A few rows

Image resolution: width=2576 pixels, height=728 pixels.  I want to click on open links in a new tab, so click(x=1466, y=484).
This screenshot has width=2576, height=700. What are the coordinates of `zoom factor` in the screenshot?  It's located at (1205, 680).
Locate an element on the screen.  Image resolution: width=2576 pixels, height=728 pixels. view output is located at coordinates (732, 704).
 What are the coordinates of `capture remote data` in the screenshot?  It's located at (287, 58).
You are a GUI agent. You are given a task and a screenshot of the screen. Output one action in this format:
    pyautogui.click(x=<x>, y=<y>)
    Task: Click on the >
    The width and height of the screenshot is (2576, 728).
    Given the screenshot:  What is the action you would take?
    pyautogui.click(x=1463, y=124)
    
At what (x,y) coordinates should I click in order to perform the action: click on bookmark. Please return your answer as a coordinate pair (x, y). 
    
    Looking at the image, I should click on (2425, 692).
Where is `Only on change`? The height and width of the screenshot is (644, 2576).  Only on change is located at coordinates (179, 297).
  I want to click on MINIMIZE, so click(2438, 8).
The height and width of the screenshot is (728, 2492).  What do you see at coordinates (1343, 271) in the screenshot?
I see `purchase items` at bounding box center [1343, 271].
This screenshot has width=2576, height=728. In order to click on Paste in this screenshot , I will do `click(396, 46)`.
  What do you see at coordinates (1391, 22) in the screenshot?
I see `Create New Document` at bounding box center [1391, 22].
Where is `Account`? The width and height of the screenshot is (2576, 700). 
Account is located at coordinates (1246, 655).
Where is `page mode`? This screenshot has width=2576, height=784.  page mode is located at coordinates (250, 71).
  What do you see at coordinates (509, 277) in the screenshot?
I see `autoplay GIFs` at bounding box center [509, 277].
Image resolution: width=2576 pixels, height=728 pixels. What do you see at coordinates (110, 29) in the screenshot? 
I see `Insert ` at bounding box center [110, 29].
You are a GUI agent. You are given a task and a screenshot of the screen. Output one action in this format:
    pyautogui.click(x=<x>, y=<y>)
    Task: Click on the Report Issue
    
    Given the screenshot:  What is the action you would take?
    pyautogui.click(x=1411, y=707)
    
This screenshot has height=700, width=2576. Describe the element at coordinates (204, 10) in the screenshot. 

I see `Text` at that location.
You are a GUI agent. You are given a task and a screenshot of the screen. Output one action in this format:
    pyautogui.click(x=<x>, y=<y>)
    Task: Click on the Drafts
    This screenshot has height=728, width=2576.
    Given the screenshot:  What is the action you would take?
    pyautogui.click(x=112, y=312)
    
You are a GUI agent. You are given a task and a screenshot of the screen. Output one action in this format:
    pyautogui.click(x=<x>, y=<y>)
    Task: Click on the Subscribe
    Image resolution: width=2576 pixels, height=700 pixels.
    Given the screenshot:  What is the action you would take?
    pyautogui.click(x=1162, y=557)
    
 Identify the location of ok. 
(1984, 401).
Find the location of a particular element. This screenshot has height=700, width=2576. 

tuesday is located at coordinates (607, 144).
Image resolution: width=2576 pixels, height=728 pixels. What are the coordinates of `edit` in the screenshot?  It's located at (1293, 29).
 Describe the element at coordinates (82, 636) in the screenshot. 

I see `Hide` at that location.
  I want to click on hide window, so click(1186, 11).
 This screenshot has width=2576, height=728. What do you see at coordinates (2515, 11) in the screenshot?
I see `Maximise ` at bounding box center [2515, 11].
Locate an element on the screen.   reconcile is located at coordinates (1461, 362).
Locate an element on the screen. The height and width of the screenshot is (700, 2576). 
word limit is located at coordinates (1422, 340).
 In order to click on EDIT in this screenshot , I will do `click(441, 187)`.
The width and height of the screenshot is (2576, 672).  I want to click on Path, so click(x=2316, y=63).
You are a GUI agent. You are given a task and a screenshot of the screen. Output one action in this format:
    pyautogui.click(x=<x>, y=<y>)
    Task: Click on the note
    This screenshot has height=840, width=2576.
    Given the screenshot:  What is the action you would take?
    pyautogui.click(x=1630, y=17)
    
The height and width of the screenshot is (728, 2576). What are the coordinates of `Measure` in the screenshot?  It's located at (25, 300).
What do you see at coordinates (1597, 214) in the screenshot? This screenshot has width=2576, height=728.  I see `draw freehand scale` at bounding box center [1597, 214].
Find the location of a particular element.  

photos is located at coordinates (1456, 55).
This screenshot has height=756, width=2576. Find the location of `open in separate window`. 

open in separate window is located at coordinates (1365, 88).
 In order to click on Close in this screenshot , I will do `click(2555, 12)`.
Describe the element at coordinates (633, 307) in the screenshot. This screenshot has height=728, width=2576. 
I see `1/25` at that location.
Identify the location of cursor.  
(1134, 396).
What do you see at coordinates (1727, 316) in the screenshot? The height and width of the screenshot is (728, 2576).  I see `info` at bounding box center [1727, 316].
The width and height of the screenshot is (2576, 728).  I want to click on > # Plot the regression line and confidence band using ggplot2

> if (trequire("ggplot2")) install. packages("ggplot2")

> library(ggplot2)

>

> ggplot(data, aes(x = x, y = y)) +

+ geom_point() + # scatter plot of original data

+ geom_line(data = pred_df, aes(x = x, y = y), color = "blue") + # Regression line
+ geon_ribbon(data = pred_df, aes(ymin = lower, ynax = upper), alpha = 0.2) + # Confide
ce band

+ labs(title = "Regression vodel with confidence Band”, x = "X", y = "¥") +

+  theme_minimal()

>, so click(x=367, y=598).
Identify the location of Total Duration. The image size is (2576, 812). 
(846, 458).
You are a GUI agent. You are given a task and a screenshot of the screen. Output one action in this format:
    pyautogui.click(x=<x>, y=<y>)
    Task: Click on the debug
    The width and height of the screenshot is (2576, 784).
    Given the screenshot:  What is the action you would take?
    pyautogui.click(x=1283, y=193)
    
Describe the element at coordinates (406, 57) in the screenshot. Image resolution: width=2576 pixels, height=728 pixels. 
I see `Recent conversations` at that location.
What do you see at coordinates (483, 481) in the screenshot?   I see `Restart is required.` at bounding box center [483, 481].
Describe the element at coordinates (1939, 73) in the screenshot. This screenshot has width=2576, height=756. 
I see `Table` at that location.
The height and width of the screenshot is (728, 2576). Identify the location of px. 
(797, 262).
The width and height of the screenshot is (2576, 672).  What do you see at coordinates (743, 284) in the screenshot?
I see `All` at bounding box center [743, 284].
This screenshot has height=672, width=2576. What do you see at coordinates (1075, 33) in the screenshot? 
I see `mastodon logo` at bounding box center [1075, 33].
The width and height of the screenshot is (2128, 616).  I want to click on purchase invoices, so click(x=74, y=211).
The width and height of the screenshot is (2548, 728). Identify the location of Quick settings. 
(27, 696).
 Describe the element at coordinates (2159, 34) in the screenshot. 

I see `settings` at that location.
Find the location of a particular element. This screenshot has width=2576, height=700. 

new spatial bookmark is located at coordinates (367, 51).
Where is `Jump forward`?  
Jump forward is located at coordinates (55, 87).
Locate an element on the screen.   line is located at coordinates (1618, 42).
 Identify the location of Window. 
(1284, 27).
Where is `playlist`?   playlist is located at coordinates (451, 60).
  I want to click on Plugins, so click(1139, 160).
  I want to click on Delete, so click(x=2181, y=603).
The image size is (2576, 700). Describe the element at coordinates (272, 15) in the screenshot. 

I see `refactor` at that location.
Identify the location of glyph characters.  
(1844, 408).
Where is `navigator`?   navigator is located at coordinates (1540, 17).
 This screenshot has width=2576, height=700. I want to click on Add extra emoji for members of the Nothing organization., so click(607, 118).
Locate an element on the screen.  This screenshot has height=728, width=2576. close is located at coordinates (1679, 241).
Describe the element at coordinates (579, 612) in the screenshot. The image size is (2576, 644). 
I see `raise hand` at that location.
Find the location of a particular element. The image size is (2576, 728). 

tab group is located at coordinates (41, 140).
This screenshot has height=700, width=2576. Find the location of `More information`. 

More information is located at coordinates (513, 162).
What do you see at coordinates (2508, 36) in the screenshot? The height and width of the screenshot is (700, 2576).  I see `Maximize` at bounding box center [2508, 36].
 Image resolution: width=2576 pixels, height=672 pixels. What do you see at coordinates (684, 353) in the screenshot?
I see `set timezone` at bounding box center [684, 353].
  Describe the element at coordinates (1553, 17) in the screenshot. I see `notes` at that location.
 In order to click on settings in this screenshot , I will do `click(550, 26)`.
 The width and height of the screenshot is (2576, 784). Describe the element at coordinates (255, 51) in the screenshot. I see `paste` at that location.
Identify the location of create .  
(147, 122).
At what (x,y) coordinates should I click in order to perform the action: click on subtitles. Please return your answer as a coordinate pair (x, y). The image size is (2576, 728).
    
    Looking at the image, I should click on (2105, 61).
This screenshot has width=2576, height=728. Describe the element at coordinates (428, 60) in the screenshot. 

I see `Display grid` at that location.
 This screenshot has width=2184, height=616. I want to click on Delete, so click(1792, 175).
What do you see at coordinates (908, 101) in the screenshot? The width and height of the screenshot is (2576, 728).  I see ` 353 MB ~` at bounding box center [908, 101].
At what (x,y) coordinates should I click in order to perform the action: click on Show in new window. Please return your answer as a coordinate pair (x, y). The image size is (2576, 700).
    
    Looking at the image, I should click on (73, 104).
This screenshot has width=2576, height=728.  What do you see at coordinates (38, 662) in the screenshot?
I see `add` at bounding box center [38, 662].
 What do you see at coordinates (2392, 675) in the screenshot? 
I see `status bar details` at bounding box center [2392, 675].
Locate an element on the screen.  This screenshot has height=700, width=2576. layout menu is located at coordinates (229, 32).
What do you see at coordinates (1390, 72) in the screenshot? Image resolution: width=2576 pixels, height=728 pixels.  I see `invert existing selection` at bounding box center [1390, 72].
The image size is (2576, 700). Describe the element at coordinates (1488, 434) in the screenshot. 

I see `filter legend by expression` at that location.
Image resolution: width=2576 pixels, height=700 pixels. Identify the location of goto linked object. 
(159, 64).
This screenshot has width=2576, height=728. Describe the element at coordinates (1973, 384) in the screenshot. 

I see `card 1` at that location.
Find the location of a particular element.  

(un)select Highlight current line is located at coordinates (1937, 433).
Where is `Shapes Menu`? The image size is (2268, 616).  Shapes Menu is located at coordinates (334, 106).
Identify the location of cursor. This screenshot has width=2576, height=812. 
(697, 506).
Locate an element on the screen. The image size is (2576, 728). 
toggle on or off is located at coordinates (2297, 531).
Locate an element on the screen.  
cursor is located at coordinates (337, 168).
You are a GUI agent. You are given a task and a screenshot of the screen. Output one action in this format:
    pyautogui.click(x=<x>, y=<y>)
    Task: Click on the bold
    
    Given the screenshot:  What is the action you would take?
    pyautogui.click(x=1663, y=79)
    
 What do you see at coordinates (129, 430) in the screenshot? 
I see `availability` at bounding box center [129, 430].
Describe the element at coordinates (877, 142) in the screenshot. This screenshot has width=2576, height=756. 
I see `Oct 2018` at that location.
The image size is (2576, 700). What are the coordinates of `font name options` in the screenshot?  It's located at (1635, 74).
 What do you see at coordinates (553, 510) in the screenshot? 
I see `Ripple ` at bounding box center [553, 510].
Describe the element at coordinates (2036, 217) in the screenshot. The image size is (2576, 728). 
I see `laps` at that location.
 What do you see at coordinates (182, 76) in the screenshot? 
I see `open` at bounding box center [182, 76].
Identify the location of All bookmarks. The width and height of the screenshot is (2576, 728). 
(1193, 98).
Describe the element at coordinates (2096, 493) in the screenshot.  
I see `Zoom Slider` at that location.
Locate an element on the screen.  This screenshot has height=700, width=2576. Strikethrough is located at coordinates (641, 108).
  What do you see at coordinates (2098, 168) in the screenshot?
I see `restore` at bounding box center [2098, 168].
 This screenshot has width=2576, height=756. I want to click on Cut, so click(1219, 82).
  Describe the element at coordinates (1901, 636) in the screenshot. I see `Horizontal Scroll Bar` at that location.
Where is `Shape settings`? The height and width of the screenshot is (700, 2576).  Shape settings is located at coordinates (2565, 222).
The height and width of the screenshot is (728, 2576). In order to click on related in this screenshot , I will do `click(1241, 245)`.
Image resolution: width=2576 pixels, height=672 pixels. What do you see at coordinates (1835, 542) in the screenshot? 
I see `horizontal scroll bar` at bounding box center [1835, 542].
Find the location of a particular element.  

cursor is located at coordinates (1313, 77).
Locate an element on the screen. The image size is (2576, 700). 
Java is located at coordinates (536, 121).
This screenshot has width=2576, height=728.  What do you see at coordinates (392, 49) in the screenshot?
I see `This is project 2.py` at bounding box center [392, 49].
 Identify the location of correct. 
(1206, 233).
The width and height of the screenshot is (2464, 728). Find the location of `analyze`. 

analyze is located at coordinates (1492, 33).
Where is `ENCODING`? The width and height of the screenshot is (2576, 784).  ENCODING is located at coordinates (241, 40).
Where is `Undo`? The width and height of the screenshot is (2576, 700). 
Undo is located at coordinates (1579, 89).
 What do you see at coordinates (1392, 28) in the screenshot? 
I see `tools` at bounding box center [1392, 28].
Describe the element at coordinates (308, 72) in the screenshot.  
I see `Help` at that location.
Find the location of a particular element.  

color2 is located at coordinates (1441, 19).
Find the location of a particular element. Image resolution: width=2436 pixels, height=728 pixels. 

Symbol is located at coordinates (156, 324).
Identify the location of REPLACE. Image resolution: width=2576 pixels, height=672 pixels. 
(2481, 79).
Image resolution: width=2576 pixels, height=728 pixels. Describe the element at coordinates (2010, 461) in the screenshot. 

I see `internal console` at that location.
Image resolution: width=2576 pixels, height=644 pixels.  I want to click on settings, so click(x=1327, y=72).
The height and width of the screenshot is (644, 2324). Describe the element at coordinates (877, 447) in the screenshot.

• What you are asked to do:
Pick out every line of the rows above that contains the string "analyze", and copy each one in full.

• Result of this task:
The width and height of the screenshot is (2464, 728). Find the location of `analyze`. 
analyze is located at coordinates (1492, 33).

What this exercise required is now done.